%%

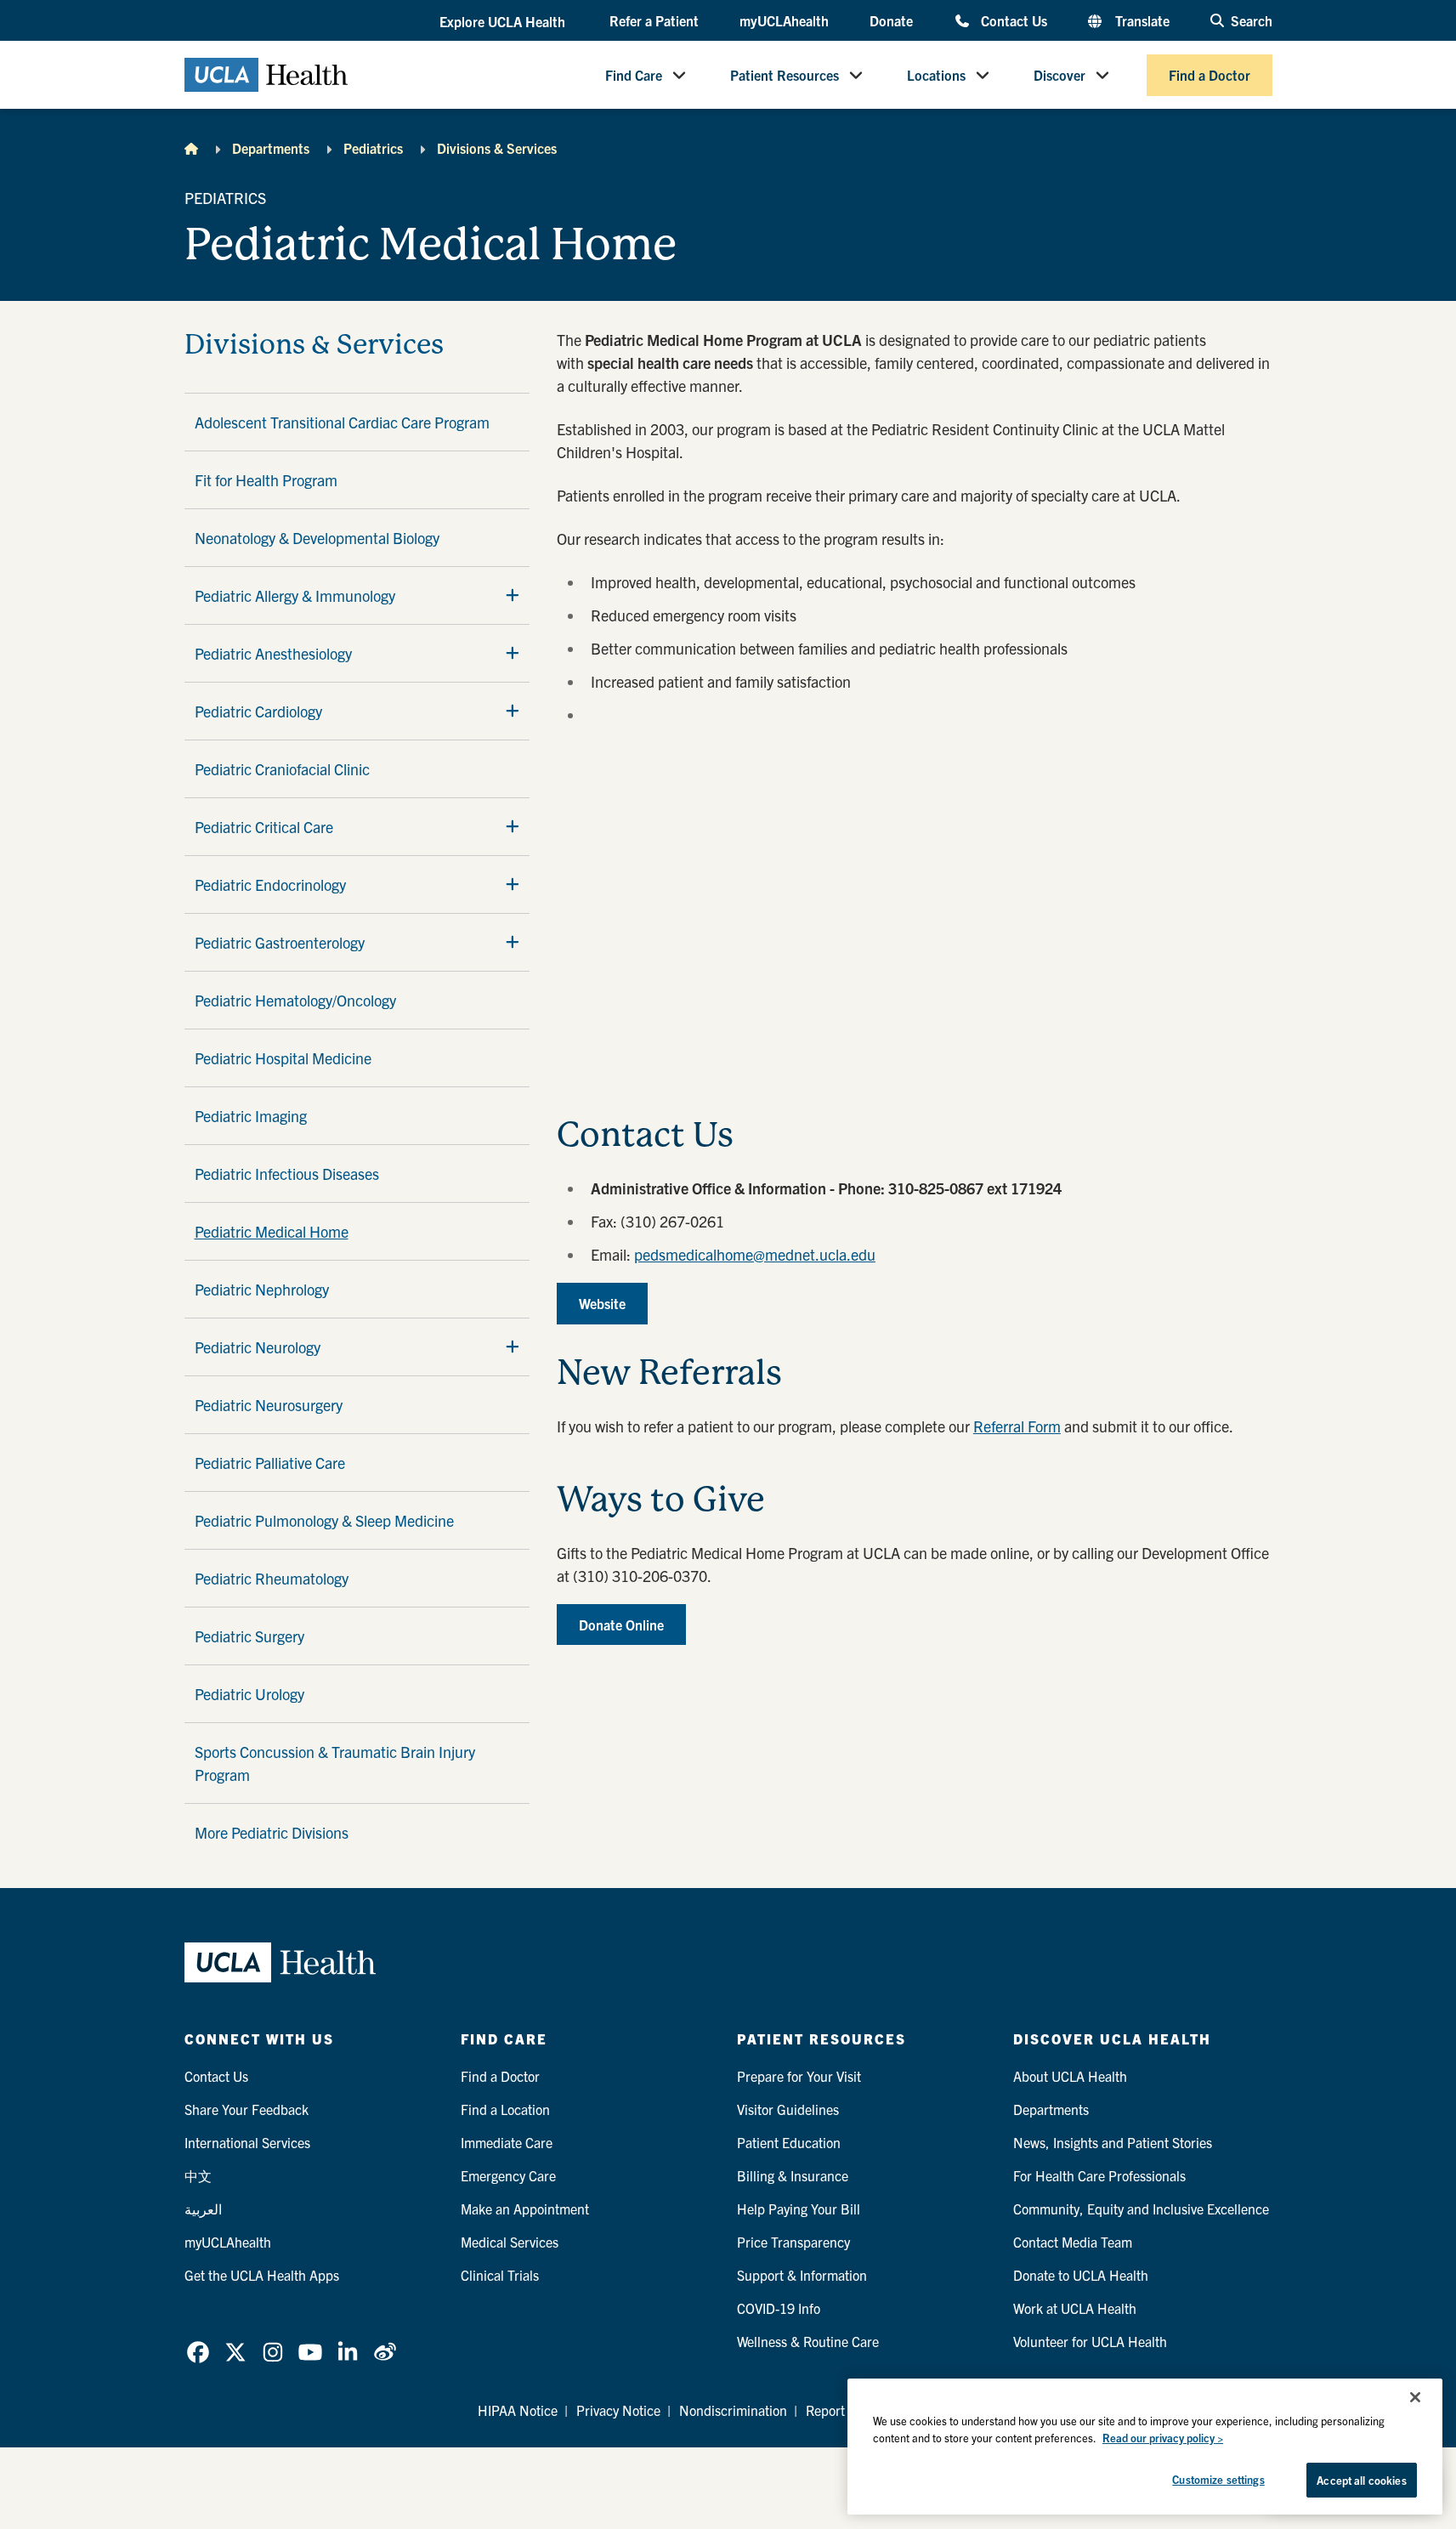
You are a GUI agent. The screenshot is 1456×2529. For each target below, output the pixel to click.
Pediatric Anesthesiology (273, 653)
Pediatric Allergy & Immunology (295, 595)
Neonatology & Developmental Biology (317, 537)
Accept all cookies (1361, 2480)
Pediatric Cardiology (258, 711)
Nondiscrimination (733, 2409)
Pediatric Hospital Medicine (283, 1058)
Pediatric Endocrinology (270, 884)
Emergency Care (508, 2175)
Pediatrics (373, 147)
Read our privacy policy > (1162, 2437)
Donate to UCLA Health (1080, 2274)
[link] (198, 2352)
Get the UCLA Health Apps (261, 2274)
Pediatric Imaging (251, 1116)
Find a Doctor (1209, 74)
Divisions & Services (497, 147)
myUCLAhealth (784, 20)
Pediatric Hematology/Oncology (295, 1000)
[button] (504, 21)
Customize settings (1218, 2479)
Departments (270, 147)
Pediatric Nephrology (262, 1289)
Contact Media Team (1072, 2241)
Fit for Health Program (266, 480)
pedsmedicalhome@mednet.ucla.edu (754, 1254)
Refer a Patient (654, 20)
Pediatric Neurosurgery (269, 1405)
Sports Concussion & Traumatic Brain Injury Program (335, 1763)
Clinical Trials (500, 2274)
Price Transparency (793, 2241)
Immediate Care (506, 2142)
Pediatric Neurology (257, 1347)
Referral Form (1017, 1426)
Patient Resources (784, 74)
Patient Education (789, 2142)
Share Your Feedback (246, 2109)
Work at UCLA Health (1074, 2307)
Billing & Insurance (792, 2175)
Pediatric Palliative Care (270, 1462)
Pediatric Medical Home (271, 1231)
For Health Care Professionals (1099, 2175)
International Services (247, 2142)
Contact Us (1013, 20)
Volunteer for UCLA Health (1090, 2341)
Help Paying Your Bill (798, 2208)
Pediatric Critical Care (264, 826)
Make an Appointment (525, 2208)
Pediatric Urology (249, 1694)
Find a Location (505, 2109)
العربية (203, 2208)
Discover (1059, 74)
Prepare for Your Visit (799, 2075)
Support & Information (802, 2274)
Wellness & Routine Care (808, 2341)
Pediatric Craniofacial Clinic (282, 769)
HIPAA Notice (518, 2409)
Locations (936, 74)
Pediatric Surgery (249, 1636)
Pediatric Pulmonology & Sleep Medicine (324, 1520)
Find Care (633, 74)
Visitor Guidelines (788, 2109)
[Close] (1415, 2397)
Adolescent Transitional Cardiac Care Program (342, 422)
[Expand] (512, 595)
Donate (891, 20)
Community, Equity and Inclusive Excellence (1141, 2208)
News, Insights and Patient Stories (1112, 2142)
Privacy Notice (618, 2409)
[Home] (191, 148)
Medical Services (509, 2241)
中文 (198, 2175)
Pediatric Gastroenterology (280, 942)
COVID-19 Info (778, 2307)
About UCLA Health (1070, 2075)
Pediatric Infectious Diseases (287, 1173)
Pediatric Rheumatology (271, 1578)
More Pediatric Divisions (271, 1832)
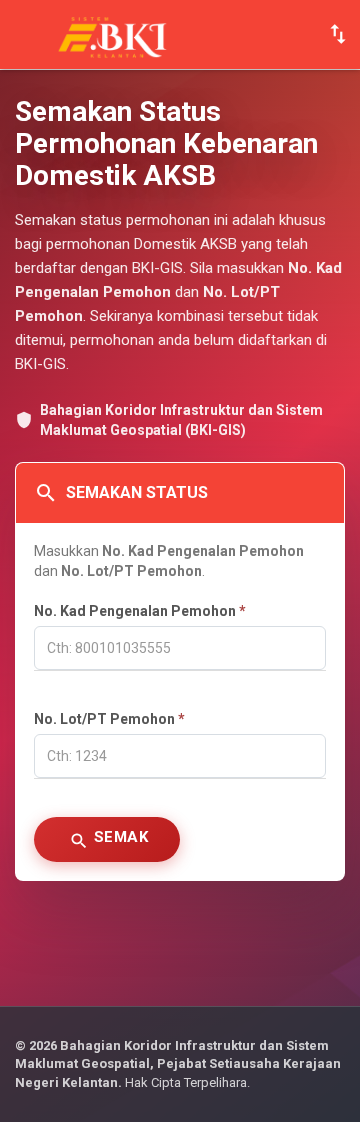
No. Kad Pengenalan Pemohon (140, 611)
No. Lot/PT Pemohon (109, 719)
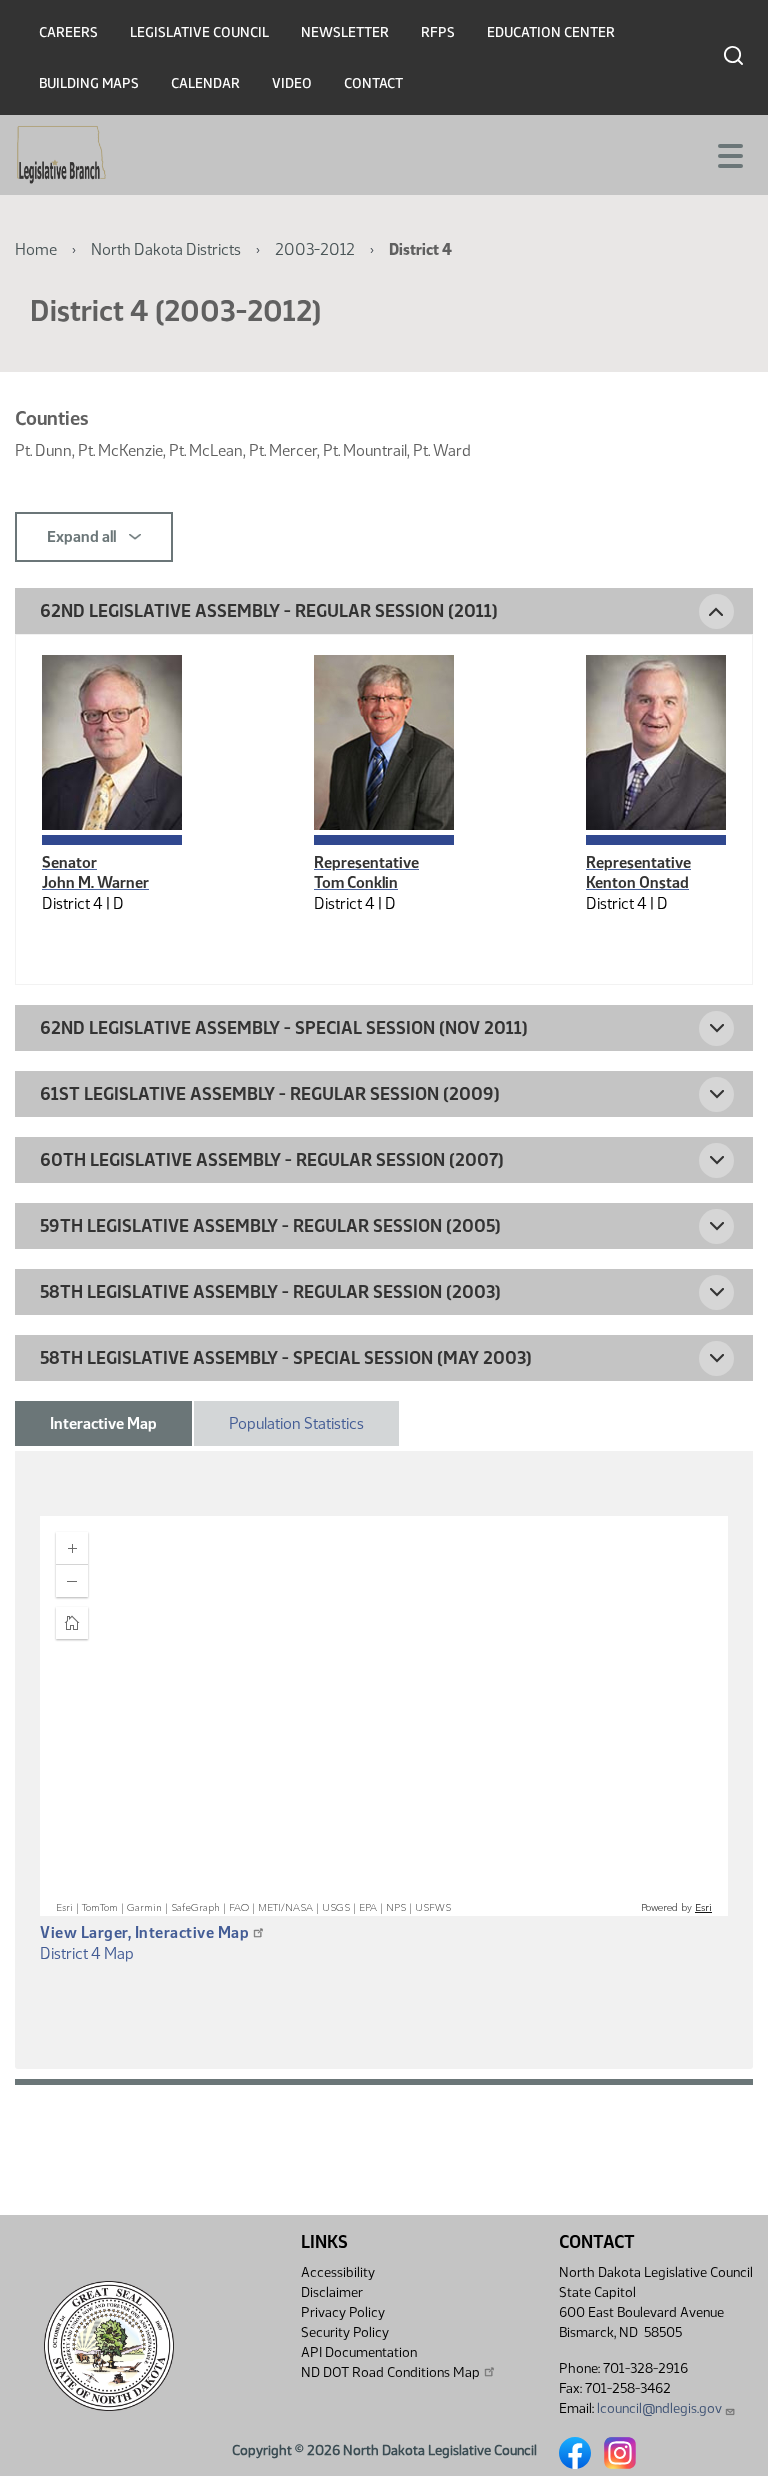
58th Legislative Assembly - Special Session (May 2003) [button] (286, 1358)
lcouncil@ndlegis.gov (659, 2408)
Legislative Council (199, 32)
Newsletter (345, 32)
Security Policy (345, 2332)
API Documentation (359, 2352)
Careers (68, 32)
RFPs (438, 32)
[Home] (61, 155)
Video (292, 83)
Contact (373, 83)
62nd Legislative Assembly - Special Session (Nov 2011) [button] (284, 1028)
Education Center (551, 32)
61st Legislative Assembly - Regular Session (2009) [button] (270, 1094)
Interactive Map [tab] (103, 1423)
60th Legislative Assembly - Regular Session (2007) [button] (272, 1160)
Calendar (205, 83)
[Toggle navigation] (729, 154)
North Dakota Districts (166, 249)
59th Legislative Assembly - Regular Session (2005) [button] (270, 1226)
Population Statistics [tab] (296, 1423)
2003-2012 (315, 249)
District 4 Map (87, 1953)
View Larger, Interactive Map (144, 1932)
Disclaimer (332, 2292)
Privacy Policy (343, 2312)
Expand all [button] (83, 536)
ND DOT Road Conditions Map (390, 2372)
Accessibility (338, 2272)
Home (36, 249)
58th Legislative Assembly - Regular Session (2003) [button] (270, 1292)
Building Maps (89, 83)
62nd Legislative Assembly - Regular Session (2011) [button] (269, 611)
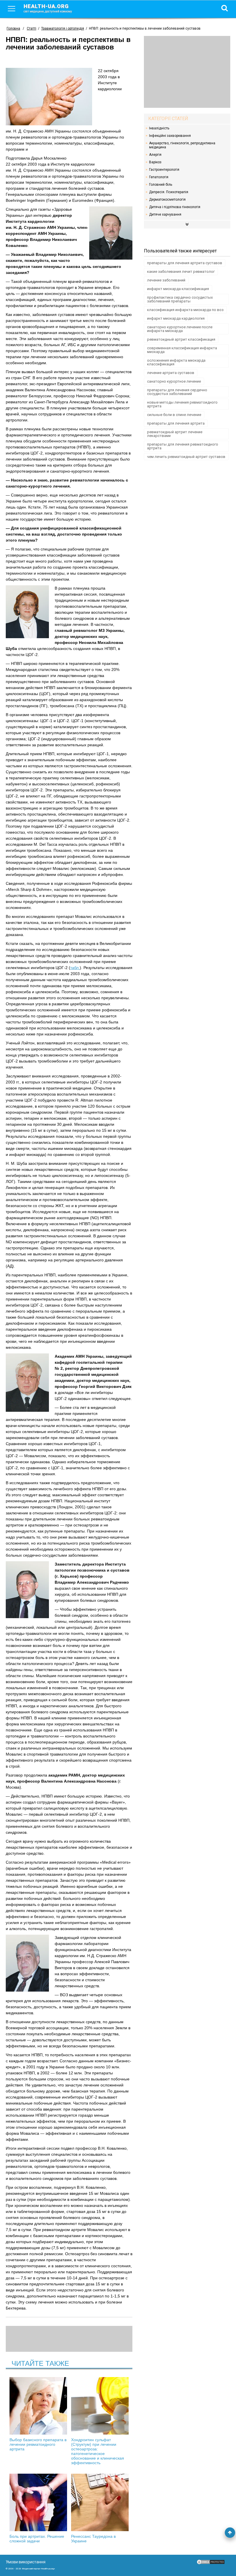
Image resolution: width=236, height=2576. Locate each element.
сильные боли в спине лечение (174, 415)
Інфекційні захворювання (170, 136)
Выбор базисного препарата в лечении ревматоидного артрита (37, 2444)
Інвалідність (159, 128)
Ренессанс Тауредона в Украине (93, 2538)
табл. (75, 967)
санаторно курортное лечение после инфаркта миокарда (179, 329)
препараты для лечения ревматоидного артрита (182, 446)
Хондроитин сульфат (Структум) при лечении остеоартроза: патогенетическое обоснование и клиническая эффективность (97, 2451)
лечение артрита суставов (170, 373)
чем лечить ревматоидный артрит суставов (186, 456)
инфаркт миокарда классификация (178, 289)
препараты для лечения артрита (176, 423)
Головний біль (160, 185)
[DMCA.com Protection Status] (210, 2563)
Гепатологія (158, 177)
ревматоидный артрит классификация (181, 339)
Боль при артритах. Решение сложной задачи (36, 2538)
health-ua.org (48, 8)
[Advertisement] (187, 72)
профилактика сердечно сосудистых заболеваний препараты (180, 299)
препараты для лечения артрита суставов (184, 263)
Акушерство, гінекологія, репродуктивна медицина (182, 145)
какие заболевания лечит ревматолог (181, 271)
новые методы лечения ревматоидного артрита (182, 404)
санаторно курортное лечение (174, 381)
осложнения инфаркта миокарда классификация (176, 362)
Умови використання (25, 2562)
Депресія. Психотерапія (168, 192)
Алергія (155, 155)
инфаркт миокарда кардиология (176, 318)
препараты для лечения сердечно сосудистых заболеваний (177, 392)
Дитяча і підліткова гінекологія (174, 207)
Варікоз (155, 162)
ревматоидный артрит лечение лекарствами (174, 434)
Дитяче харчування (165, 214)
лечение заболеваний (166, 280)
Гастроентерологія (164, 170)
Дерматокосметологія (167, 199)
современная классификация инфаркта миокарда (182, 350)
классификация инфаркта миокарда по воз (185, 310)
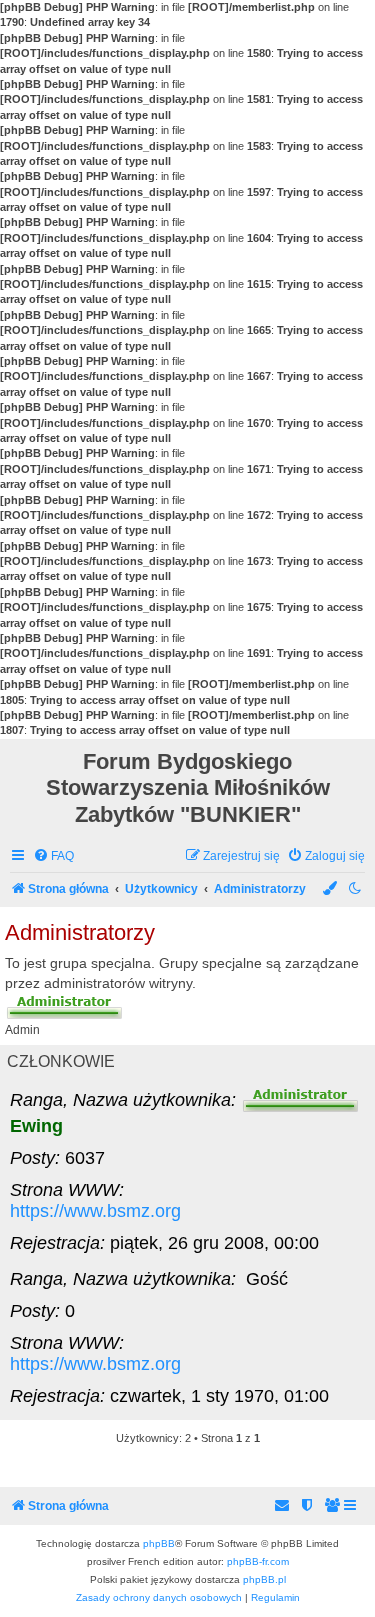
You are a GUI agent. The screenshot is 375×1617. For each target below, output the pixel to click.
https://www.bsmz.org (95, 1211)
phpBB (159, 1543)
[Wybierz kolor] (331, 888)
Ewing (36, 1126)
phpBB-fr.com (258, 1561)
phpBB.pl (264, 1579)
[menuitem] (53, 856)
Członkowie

%%

What this task involves
Return word for word the lines from the beginning of the entries through the line that contains "International Services (247, 2142)", both ends included, but no pictures.

Result for this task
You are a GUI agent. The screenshot is 1456×2529. For each target below, output the pixel to click.
Pediatric Anesthesiology (273, 653)
Pediatric Allergy & Immunology (295, 595)
Neonatology & Developmental Biology (317, 537)
Accept all cookies (1361, 2480)
Pediatric Cardiology (258, 711)
Nondiscrimination (733, 2409)
Pediatric Hospital Medicine (283, 1058)
Pediatric Endocrinology (270, 884)
Emergency Care (508, 2175)
Pediatrics (373, 147)
Read our privacy policy > (1162, 2437)
Donate to UCLA Health (1080, 2274)
[link] (198, 2352)
Get the UCLA Health Apps (261, 2274)
Pediatric Imaging (251, 1116)
Find a Doctor (1209, 74)
Divisions & Services (497, 147)
myUCLAhealth (784, 20)
Pediatric Hematology/Oncology (295, 1000)
[button] (504, 21)
Customize settings (1218, 2479)
Departments (270, 147)
Pediatric Nephrology (262, 1289)
Contact Media Team (1072, 2241)
Fit for Health Program (266, 480)
pedsmedicalhome@mednet.ucla.edu (754, 1254)
Refer a Patient (654, 20)
Pediatric Neurosurgery (269, 1405)
Sports Concussion & Traumatic Brain Injury Program (335, 1763)
Clinical Trials (500, 2274)
Price Transparency (793, 2241)
Immediate Care (506, 2142)
Pediatric Neurology (257, 1347)
Referral Form (1017, 1426)
Patient Resources (784, 74)
Patient Education (789, 2142)
Share Your Feedback (246, 2109)
Work at UCLA Health (1074, 2307)
Billing & Insurance (792, 2175)
Pediatric Palliative Care (270, 1462)
Pediatric Medical Home (271, 1231)
For Health Care Professionals (1099, 2175)
International Services (247, 2142)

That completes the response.